The project could be completed as early as the end of next week, he added.

City officials, arguing that the wall needed to be stabilized regardless of development on the parking lot, agreed to pay $85,000 of the cost of the work, with the remaining $4,500 being paid by Blues Factory developer TBF Development LLC.

The completion of the project “kind of starts the clock” on the Blues Factory development timeline, City Administrator Mark Grams said Tuesday.

However, he said, the city is expected to adjust its timeline because it asked developer Gertjan van den Broek to hold off on his plans while Port Harbor Center owners Don Voigt and Jim Vollmar worked to redevelop the former grocery store in the strip mall next to the parking lot.

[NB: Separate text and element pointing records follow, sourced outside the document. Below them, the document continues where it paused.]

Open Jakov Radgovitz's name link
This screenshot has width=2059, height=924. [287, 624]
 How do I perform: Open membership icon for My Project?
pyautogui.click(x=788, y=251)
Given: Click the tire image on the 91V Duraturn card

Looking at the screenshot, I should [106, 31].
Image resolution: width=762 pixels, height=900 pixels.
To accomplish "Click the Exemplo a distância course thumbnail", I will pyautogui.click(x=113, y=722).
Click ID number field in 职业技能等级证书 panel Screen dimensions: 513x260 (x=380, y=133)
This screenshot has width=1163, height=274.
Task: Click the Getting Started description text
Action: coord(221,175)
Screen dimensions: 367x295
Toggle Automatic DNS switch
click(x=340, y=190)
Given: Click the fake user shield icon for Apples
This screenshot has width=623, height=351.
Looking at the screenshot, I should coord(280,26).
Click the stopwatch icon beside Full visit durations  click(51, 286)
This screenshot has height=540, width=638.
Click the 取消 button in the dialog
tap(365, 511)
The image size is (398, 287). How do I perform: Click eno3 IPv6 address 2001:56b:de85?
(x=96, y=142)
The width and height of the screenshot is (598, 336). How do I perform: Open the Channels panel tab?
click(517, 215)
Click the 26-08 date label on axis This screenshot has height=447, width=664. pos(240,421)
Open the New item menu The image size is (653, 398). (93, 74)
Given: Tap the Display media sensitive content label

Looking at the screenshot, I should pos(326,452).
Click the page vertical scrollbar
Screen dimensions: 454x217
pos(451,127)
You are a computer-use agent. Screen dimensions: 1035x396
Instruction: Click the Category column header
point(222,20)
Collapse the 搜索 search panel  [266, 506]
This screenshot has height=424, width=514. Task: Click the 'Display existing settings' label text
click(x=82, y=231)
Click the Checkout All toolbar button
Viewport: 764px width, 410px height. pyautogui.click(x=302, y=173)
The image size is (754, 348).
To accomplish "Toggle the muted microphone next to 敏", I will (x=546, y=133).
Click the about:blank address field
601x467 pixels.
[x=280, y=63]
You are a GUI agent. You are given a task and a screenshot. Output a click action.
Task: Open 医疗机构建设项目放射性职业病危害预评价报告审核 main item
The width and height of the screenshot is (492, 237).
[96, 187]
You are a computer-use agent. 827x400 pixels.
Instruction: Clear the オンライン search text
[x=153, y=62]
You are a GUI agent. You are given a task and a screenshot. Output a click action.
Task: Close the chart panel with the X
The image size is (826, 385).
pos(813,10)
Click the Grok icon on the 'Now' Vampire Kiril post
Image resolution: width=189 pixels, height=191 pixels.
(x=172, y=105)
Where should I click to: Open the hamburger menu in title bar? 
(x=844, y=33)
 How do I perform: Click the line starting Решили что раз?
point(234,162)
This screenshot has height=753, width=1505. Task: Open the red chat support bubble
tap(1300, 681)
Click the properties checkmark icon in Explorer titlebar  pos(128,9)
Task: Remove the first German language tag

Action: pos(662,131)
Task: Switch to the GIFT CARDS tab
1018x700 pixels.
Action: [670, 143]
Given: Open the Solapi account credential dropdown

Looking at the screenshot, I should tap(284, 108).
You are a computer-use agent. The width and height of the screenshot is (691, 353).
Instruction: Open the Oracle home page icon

The Vollmar-Voigt plan depended on widening the alley between the shopping center and the Blues Factory and clipping a corner of the entertainment center so the condominiums the pair planned would have lake views.

However, that plan fell apart earlier this month and the city issued a raze or repair order for the building. The former grocery store is now expected to be torn down beginning next week, Grams said.

But some officials are still interested in having van den Broek move his building to create the wider alley and improve views to the waterfront — something seen by many as a way to not only improve the aesthetics but also help gain public approval for the Blues Factory — Grams said.

“We’re still discussing it,” he said. “He (van den Broek) is interested in looking at it.”

Those talks could once again delay the timeline, Grams said.

The Common Council is expected to discuss adjusting the timeline for the Blues Factory when it meets at 7:30 p.m. Tuesday, March 20.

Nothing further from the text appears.